Texte étudié —
Outre un ajustement des tarifs de la dialyse en centre, le conseil de la Cnamts propose de permettre la prise en charge d’une prestation réalisée par une infirmière libérale dans le cadre de la dialyse à domicile. Aujourd’hui, la facturation d’une infirmière n’est pas possible dès lors qu’un forfait est versé à l’établissement, alors que l’assistance d’une infirmière est parfois nécessaire pour certains patients. Il s’agirait de pouvoir faire appel à une infirmière libérale mais en ajustant le forfait versé à l’établissement. La Cnamts suggère aussi, entre autres, de permettre aux prestataires de service à domicile d’intervenir en dialyse à domicile, de mettre en place une meilleure information des patients pour leur donner le choix et de former les professionnels de santé à ces techniques de prise en charge à domicile.

Par ailleurs, la Cnamts estime nécessaire d’approfondir la réflexion sur les flux démographiques des professionnels de santé. « Depuis des années », le nombre d’Idels progresse de 5 % par an, et le volume des soins infirmiers de ville de 6 %. « La croissance rapide et continue des effectifs des professions paramédicales induit une pression sur les dépenses de soins correspondantes », lit-on dans le rapport. Les dispositifs conventionnels d’installation infirmière sur le territoire, quant à eux, portent leurs fruits : « l’inégalité de répartition se réduit progressivement » depuis 2007.

Au total, avec ses 25 propositions pour 2015, la Cnamts suggère presque 2,9?milliards d’euros d’économies.

LAURE MARTIN

La HAS évoque le maillage infirmier pour la chirurgie ambulatoire

Dans un rapport sur la chirurgie ambulatoire daté de mai et mis en ligne début juillet(3), la Haute Autorité de santé affirme le rôle des professionnels de ville et plus particulièrement celui des infirmières. Le document suggère ainsi de « s’appuyer sur le tissu des infirmières libérales » au maillage territorial très serré et pouvant assurer une continuité de soins sept jours sur sept et 24 heures sur 24 - une proposition avancée par la Fédération nationale des infirmiers.

Les professionnels de santé consultés évoquent également, pour suivre le patient, l’appel du lendemain, l’utilisation d’autres moyens de communication (Internet, télémédecine), une visite par les professionnels de santé de ville « dans certains cas ». « Le rôle important des professionnels de santé de ville questionne sur leur besoin en formation [concernant les] spécificités liées à la prise en charge en chirurgie ambulatoire », note la Haute Autorité de santé.

À faire —
1. D'après le texte étudié, de combien le nombre d'Idels progresse-t-il chaque année ?
2. Réécrivez le passage du texte étudié qui va de « Dans un rapport » jusqu'à « nationale des infirmiers. » en remplaçant « sept jours sur sept » par « tous les jours ».

Données d'entrée —
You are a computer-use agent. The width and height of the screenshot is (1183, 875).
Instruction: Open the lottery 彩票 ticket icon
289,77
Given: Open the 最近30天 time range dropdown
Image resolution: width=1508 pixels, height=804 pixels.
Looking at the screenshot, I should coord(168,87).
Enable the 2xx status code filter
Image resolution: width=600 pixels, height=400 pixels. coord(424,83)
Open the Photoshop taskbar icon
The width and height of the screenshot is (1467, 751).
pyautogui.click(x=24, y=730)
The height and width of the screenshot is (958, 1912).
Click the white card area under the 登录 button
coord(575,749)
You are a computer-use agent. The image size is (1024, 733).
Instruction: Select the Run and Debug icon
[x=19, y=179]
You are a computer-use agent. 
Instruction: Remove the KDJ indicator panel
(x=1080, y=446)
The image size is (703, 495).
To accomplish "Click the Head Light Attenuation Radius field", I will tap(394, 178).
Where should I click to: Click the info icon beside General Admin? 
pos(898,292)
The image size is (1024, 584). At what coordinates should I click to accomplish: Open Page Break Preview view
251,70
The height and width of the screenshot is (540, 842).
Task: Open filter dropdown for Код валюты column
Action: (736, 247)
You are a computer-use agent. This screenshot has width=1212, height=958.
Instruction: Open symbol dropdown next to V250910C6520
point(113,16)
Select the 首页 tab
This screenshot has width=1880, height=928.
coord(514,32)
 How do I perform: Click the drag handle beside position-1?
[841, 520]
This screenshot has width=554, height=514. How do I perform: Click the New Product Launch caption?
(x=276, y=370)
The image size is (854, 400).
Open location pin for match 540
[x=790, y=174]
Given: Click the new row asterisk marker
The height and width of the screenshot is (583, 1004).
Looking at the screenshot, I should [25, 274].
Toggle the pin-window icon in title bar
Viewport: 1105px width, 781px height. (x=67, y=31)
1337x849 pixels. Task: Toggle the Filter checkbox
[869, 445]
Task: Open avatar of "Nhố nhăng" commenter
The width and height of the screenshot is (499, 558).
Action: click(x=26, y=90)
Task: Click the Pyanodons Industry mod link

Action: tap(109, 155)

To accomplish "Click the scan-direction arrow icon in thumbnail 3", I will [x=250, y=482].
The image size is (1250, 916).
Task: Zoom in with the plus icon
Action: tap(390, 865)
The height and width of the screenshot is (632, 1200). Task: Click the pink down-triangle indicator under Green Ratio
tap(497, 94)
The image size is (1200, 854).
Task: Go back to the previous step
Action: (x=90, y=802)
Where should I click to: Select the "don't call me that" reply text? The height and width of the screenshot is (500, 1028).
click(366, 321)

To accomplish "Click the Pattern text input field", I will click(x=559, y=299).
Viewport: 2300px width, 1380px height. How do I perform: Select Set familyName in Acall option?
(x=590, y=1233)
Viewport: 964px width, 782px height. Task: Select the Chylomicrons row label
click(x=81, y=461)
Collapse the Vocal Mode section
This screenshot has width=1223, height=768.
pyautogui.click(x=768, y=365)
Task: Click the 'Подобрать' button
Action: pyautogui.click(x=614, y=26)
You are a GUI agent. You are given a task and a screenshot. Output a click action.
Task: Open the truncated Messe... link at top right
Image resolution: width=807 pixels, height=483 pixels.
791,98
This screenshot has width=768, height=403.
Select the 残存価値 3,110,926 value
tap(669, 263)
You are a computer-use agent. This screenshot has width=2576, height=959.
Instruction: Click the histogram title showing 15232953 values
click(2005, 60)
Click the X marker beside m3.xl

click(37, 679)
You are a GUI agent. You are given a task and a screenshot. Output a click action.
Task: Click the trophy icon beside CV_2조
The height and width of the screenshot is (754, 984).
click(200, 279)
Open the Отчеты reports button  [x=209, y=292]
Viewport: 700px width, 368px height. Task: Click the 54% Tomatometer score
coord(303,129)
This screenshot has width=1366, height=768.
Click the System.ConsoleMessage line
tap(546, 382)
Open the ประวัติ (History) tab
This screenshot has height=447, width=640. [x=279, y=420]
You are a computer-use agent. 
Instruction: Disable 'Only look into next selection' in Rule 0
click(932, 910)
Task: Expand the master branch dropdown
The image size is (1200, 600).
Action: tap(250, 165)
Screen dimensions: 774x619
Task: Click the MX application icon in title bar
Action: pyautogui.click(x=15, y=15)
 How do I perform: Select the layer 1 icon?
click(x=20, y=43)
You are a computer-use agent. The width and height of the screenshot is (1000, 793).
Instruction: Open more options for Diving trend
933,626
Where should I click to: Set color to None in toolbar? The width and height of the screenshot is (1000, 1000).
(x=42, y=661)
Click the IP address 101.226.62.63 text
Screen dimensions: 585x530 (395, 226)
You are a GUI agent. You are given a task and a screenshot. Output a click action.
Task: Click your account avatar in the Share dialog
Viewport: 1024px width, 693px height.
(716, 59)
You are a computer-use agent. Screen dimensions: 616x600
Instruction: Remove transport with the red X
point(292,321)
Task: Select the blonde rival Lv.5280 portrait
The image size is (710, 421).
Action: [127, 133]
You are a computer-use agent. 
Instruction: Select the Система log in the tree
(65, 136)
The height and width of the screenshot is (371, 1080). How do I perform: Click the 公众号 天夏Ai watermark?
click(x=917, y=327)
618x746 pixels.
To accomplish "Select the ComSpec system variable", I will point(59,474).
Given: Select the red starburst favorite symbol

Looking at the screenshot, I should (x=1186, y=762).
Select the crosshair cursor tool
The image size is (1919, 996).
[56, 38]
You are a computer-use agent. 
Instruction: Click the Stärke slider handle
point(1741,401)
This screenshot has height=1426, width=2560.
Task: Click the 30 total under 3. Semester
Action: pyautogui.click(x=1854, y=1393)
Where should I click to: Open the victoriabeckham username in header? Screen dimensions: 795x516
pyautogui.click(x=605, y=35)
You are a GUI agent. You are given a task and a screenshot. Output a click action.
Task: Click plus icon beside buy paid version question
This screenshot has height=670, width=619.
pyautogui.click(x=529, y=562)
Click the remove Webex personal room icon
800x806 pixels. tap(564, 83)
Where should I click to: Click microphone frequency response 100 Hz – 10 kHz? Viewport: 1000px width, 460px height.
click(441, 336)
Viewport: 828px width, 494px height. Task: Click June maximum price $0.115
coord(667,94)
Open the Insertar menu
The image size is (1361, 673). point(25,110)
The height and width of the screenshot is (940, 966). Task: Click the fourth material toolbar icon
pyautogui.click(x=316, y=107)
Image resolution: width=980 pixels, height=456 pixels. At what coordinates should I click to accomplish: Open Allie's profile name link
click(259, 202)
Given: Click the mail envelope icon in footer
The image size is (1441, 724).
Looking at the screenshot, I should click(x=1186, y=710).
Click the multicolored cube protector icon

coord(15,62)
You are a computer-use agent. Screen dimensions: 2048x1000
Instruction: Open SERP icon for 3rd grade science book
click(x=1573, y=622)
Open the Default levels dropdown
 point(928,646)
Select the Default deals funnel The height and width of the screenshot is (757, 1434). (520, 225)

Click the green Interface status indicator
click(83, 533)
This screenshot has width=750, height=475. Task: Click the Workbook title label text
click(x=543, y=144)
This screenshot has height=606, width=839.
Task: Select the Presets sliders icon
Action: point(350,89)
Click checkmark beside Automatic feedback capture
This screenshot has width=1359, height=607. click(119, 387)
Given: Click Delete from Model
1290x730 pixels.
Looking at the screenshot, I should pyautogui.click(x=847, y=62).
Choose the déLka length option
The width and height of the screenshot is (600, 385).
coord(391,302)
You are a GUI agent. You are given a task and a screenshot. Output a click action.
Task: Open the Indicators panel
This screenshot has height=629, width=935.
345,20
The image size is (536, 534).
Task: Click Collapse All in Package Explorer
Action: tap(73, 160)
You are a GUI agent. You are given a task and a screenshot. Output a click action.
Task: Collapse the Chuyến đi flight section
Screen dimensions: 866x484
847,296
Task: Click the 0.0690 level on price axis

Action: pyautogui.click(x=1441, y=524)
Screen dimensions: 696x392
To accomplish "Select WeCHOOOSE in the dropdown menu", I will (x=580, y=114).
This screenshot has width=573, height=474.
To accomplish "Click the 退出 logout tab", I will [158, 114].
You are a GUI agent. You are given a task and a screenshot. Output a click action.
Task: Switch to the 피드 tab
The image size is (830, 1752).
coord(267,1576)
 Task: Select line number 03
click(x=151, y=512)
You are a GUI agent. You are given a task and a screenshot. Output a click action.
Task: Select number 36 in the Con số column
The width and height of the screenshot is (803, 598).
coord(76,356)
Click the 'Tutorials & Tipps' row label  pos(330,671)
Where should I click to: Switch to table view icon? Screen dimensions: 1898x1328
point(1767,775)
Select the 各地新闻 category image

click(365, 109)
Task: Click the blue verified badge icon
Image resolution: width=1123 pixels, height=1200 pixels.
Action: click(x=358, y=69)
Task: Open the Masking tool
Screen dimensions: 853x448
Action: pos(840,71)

Réponses attendues —
1. De 5 % par an.

2.
Dans un rapport sur la chirurgie ambulatoire daté de mai et mis en ligne début juillet(3), la Haute Autorité de santé affirme le rôle des professionnels de ville et plus particulièrement celui des infirmières. Le document suggère ainsi de « s’appuyer sur le tissu des infirmières libérales » au maillage territorial très serré et pouvant assurer une continuité de soins tous les jours et 24 heures sur 24 - une proposition avancée par la Fédération nationale des infirmiers.